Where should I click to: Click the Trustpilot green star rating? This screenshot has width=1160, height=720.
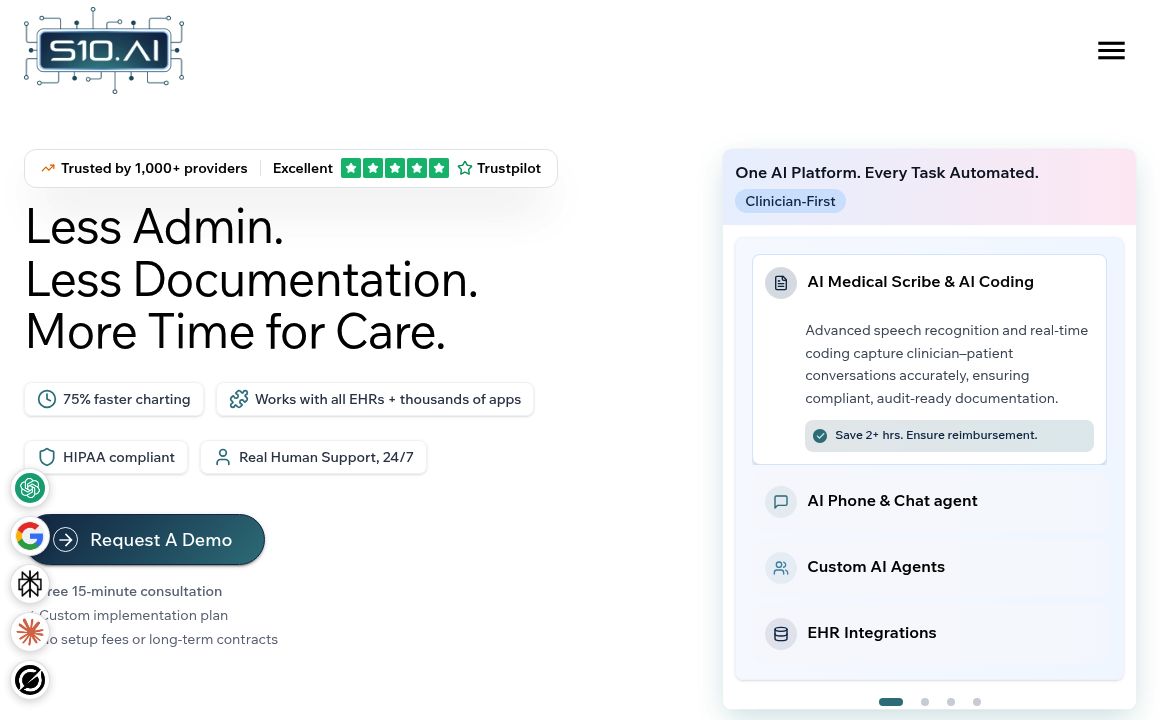click(x=395, y=168)
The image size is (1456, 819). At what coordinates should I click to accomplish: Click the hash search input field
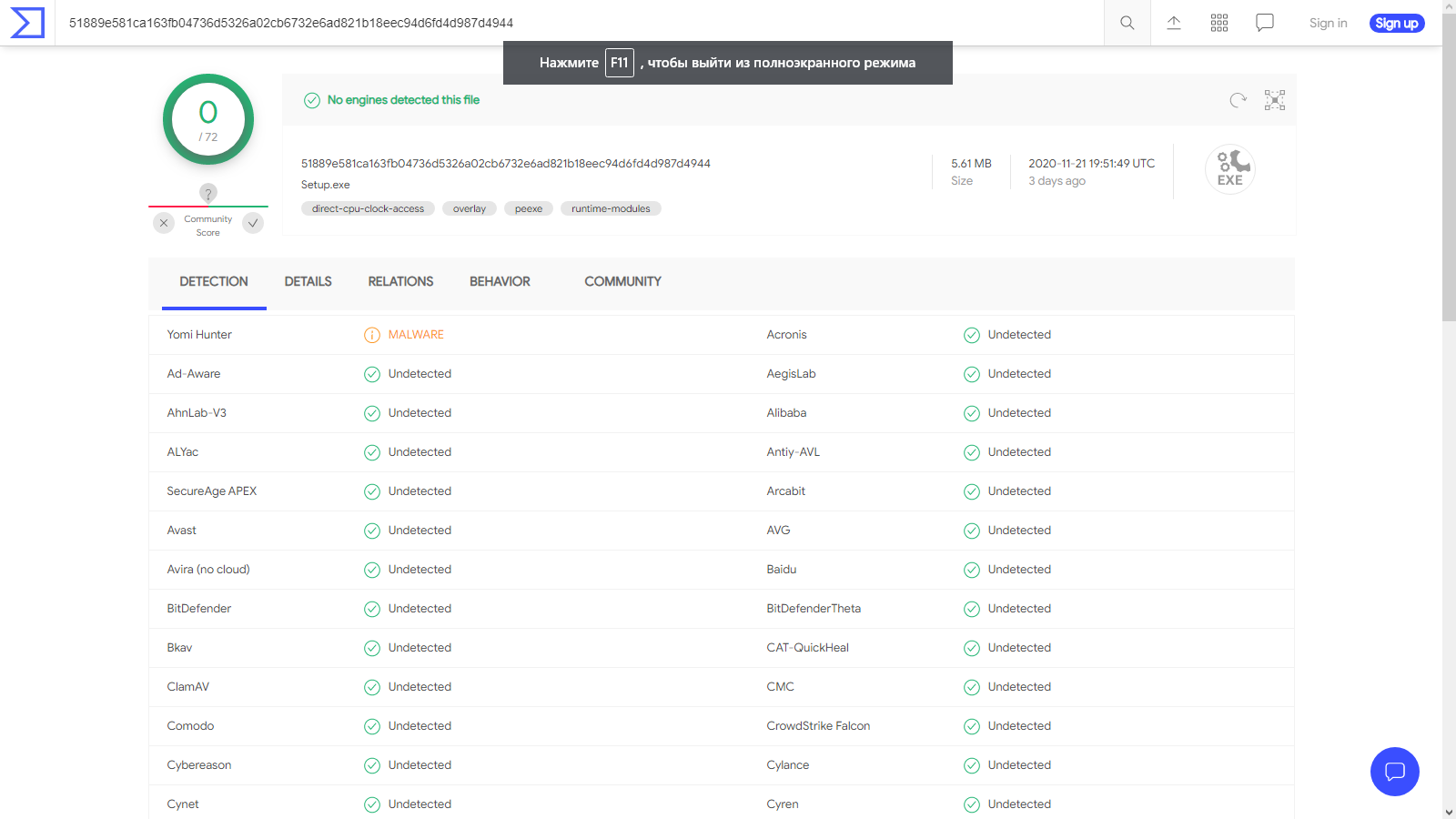(546, 23)
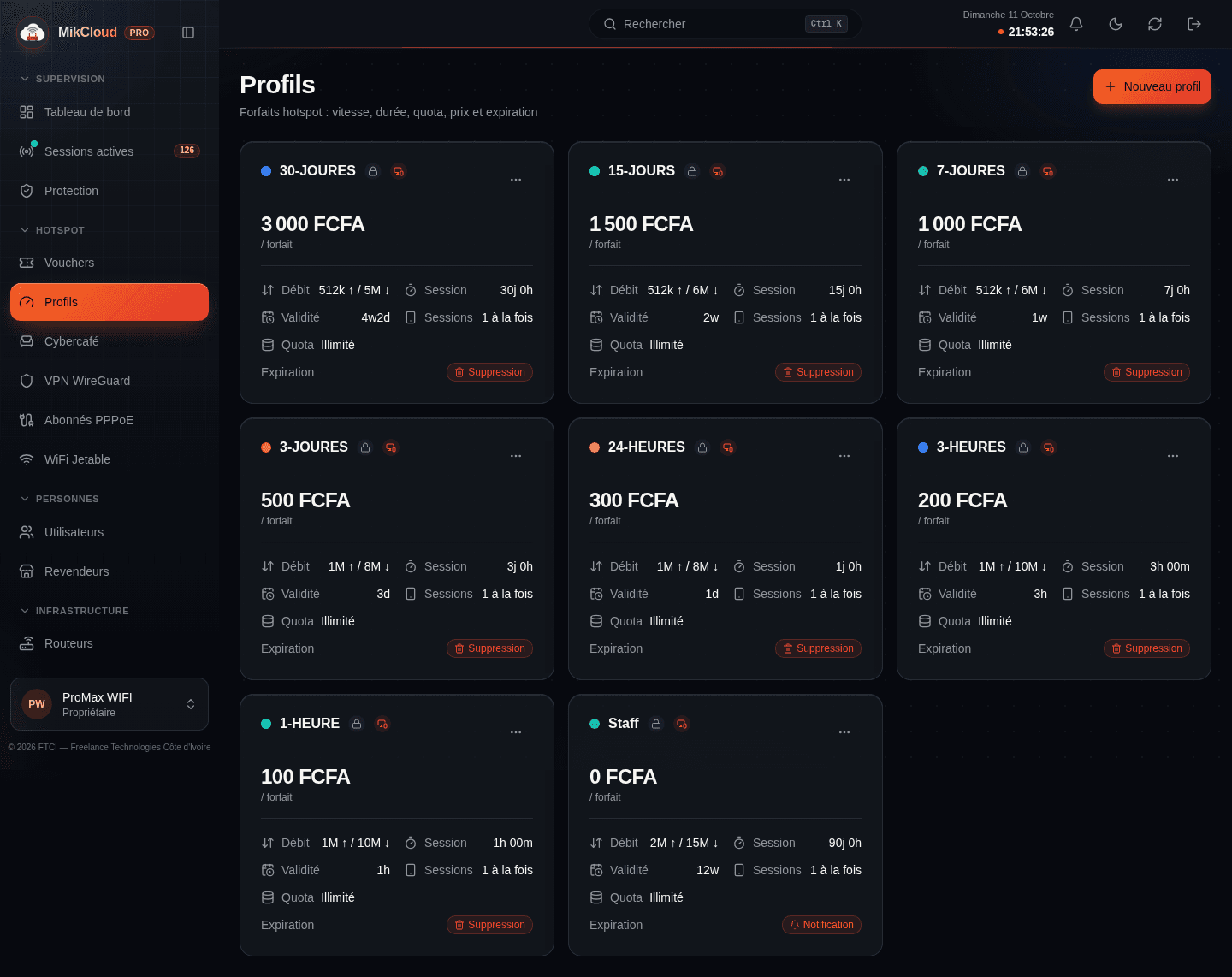Click the lock icon beside Staff profile
Viewport: 1232px width, 977px height.
coord(656,724)
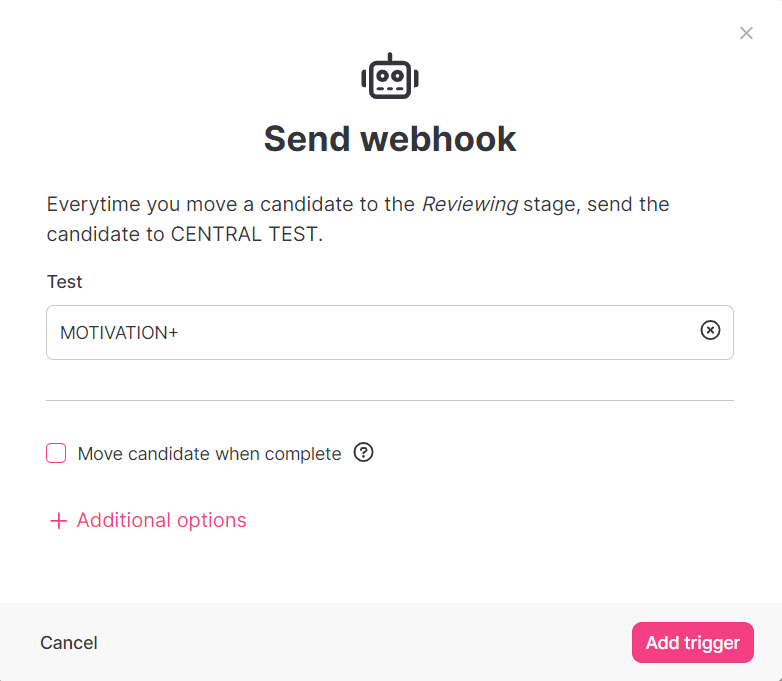Click the CENTRAL TEST text
Image resolution: width=782 pixels, height=681 pixels.
pyautogui.click(x=244, y=234)
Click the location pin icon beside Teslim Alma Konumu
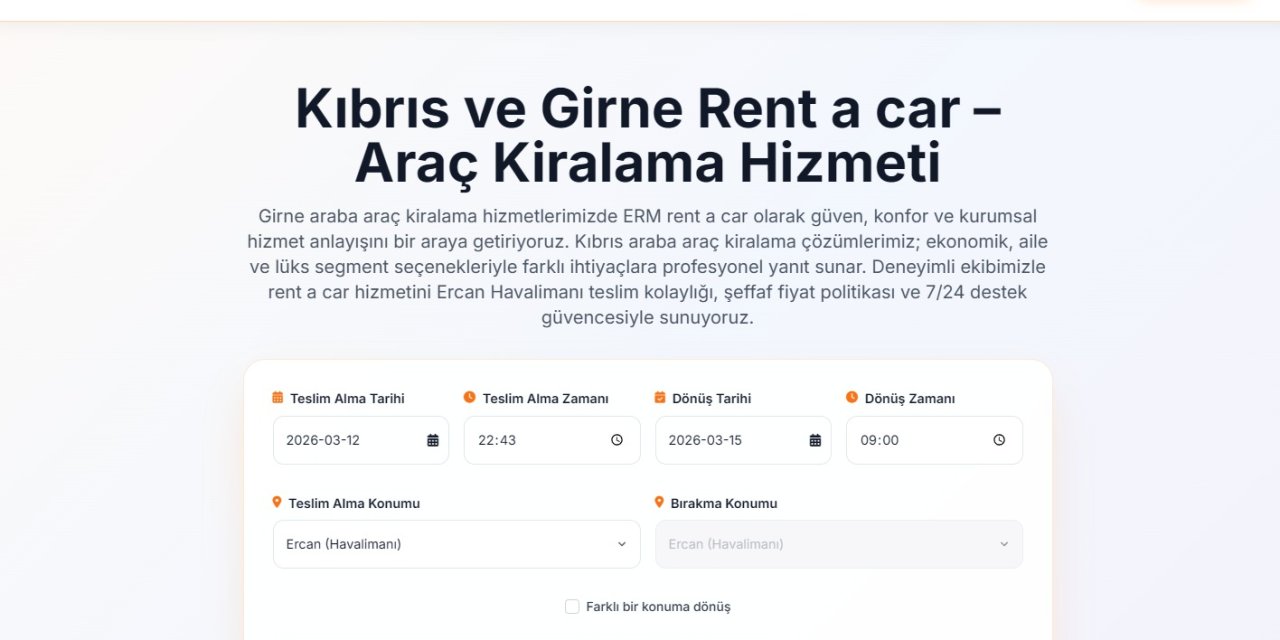The width and height of the screenshot is (1280, 640). [x=277, y=503]
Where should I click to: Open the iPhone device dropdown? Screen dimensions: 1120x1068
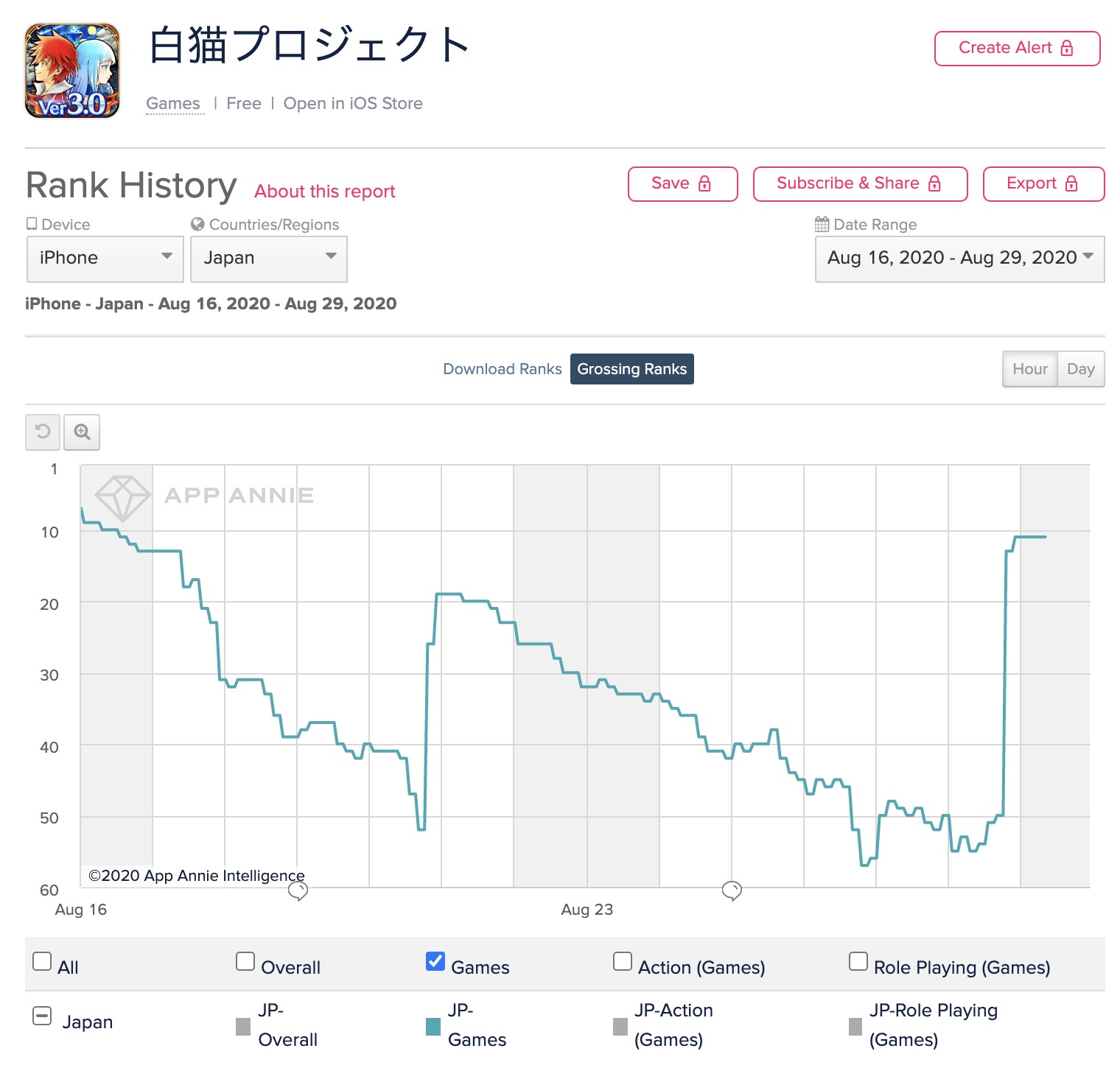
****************
From the line containing "Click the location" through the end of the entries, quote each line exactly and nothing else, excluding all pictures.

Click the location pin icon beside Teslim Alma Konumu
The width and height of the screenshot is (1280, 640). [x=277, y=503]
Where should I click to: Open the iPhone device dropdown? Screen dimensions: 1120x1068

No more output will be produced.